● **INSTRUCTIONS FOR THE TASK**
Repeat only the lines below from the one containing "This screenshot has width=538, height=954." through the one containing "Image resolution: width=770", inclusive, exactly as written.

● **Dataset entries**

○ ○ ○

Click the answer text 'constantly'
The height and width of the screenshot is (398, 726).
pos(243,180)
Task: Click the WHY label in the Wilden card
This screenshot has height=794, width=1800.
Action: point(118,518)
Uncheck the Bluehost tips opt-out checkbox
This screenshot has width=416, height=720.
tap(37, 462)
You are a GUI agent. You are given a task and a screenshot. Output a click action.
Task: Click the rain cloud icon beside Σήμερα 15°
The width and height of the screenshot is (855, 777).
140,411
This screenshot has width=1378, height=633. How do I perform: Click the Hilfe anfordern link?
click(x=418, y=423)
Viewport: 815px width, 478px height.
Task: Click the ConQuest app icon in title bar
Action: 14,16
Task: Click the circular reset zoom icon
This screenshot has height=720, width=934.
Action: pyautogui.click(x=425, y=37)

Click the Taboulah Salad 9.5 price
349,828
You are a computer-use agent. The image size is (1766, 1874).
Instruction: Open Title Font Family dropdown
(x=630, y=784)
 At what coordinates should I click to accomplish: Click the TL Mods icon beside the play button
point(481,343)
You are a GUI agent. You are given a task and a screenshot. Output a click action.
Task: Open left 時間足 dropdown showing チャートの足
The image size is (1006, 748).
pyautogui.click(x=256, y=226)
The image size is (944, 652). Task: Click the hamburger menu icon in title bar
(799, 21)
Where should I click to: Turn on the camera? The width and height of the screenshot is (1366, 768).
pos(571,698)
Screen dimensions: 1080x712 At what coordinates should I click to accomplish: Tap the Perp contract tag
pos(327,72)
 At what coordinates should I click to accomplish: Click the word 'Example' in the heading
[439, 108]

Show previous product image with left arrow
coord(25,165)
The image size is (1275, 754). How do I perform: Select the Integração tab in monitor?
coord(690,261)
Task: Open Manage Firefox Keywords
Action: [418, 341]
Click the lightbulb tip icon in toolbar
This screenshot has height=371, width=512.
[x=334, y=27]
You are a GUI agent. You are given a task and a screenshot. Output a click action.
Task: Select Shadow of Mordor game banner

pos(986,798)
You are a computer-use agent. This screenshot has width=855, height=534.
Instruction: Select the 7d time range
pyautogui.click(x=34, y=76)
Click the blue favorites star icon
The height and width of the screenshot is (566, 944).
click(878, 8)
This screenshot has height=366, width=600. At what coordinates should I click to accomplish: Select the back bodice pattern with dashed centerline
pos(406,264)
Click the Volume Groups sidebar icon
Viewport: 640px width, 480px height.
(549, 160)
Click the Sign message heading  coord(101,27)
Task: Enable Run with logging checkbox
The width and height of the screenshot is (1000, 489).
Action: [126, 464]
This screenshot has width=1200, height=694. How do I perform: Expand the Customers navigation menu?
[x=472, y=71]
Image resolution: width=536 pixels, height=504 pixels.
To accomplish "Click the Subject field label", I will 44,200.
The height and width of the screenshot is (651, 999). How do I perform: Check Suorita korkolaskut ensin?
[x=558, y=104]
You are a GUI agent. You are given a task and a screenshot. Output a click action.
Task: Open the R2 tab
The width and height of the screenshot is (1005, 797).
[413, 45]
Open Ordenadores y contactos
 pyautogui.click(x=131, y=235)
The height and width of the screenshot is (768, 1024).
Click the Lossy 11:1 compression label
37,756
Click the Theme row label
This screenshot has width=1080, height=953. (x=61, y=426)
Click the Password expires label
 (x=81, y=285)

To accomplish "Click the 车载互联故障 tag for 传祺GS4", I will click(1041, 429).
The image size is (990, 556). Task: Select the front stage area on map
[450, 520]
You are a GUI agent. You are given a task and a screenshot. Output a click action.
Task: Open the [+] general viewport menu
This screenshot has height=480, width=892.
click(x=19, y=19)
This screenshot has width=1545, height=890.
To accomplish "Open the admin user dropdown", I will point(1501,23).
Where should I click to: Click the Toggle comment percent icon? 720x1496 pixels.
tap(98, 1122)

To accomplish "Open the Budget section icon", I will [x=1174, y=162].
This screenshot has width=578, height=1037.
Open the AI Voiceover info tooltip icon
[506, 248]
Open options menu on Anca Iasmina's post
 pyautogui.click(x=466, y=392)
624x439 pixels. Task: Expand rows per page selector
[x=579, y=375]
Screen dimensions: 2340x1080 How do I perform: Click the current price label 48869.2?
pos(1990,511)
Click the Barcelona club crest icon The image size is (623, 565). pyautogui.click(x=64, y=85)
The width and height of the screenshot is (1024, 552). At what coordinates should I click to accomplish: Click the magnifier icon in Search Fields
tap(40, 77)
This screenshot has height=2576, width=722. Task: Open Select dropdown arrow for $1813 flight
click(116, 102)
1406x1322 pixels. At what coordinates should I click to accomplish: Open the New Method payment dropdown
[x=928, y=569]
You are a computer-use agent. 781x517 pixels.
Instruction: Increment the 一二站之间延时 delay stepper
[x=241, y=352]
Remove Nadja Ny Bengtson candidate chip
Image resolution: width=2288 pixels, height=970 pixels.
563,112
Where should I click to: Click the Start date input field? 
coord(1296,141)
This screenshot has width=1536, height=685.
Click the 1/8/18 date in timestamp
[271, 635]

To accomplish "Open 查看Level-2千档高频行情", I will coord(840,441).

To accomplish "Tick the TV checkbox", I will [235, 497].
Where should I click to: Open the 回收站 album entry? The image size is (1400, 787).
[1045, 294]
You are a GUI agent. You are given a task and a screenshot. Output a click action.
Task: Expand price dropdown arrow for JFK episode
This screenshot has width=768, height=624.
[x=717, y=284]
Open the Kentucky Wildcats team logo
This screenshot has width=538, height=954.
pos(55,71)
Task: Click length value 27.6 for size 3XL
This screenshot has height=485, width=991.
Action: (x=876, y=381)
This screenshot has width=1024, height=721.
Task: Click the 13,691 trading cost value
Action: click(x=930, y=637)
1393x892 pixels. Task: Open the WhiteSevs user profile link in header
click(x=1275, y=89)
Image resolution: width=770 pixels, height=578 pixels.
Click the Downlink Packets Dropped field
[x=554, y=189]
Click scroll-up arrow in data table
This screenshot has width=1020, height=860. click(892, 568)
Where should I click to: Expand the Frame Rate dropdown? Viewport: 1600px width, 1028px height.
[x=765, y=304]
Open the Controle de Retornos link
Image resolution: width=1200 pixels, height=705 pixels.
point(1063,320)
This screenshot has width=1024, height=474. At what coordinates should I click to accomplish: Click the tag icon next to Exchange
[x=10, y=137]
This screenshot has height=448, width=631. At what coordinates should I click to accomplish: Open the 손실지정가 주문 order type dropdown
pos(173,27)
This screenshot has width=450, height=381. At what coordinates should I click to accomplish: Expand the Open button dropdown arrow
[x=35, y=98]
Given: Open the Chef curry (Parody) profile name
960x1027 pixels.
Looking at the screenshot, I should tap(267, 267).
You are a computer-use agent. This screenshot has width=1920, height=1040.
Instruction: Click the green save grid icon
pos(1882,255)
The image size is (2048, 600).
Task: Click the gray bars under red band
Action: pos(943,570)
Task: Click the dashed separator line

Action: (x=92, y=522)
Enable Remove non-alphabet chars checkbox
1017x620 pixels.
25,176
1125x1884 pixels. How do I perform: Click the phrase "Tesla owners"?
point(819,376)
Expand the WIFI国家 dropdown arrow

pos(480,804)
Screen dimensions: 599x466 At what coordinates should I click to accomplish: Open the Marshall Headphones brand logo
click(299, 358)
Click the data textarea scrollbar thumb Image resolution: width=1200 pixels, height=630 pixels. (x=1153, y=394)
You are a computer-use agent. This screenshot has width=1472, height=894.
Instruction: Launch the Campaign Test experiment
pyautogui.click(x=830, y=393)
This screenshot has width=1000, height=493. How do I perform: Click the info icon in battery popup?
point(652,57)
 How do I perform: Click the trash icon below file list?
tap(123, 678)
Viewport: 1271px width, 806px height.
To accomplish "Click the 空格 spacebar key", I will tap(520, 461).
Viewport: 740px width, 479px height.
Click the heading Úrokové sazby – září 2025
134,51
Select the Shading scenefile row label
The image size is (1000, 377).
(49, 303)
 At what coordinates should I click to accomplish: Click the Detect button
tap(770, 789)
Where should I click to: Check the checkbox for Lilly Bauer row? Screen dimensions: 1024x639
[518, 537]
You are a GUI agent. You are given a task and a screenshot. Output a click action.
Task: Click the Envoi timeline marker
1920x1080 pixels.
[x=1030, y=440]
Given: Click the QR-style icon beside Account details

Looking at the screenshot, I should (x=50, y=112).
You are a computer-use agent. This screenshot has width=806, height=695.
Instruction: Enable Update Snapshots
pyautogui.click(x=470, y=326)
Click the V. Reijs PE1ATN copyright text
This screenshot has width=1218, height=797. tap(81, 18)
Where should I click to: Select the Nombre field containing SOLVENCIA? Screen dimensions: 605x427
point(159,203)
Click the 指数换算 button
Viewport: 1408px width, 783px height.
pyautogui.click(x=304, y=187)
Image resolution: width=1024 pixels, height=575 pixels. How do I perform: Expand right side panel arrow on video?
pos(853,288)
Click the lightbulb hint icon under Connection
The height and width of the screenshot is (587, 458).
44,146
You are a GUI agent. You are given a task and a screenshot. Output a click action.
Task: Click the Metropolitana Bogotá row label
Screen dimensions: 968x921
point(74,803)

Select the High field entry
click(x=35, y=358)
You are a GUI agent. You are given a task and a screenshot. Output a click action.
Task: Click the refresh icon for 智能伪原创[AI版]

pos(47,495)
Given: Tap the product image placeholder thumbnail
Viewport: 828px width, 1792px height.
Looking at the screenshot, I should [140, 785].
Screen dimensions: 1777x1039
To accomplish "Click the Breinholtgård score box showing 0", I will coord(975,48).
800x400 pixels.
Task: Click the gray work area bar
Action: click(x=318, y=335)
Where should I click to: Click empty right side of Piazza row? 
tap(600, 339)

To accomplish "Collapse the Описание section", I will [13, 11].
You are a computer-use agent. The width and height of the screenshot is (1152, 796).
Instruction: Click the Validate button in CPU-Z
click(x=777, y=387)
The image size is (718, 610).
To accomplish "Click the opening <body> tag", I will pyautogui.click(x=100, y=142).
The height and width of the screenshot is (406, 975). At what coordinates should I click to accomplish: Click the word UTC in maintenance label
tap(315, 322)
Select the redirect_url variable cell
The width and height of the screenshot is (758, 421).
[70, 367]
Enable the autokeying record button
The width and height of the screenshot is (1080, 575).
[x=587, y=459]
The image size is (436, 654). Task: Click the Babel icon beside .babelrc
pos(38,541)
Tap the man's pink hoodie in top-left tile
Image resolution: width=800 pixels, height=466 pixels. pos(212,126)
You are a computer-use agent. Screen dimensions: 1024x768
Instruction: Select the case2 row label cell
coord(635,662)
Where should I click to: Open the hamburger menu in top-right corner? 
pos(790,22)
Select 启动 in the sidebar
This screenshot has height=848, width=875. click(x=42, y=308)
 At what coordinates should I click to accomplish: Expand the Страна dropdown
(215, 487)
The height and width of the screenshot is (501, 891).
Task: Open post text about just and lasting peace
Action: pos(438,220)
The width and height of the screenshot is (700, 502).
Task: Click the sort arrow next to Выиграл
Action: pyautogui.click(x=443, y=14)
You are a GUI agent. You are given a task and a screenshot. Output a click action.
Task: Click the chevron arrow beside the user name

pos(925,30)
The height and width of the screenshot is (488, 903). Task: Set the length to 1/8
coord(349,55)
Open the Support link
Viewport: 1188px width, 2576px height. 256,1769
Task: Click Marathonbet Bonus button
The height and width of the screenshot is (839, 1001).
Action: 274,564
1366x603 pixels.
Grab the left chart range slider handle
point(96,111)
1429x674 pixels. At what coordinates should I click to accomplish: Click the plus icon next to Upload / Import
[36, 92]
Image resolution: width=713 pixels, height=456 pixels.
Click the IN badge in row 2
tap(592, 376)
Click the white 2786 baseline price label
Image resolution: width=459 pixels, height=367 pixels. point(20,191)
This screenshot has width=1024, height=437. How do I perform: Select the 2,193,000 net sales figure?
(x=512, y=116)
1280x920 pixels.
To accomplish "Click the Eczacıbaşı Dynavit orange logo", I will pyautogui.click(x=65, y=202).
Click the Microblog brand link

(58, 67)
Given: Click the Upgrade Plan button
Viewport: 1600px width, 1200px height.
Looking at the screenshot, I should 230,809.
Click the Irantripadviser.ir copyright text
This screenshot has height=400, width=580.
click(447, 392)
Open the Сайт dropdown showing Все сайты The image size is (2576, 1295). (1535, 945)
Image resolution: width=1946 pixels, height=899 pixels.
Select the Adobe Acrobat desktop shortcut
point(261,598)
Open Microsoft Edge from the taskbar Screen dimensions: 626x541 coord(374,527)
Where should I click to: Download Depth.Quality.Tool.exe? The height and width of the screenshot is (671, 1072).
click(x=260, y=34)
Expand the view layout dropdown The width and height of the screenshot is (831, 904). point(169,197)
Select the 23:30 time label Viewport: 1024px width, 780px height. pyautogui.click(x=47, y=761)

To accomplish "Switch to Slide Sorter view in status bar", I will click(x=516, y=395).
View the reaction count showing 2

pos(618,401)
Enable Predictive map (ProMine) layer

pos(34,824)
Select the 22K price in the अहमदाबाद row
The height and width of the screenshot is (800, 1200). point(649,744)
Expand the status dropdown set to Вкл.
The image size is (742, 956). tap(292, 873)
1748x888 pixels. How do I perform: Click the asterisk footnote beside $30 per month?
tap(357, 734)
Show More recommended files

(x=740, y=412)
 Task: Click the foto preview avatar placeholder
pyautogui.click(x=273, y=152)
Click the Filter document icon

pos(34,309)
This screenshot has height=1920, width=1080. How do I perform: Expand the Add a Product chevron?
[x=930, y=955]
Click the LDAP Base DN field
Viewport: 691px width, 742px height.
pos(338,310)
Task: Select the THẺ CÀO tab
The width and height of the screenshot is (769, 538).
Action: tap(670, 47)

○ ○ ○

● **ANSWER TO THE PROBLEM**
This screenshot has width=538, height=954.
pos(55,71)
Task: Click length value 27.6 for size 3XL
This screenshot has height=485, width=991.
Action: (x=876, y=381)
This screenshot has width=1024, height=721.
Task: Click the 13,691 trading cost value
Action: click(x=930, y=637)
1393x892 pixels. Task: Open the WhiteSevs user profile link in header
click(x=1275, y=89)
Image resolution: width=770 pixels, height=578 pixels.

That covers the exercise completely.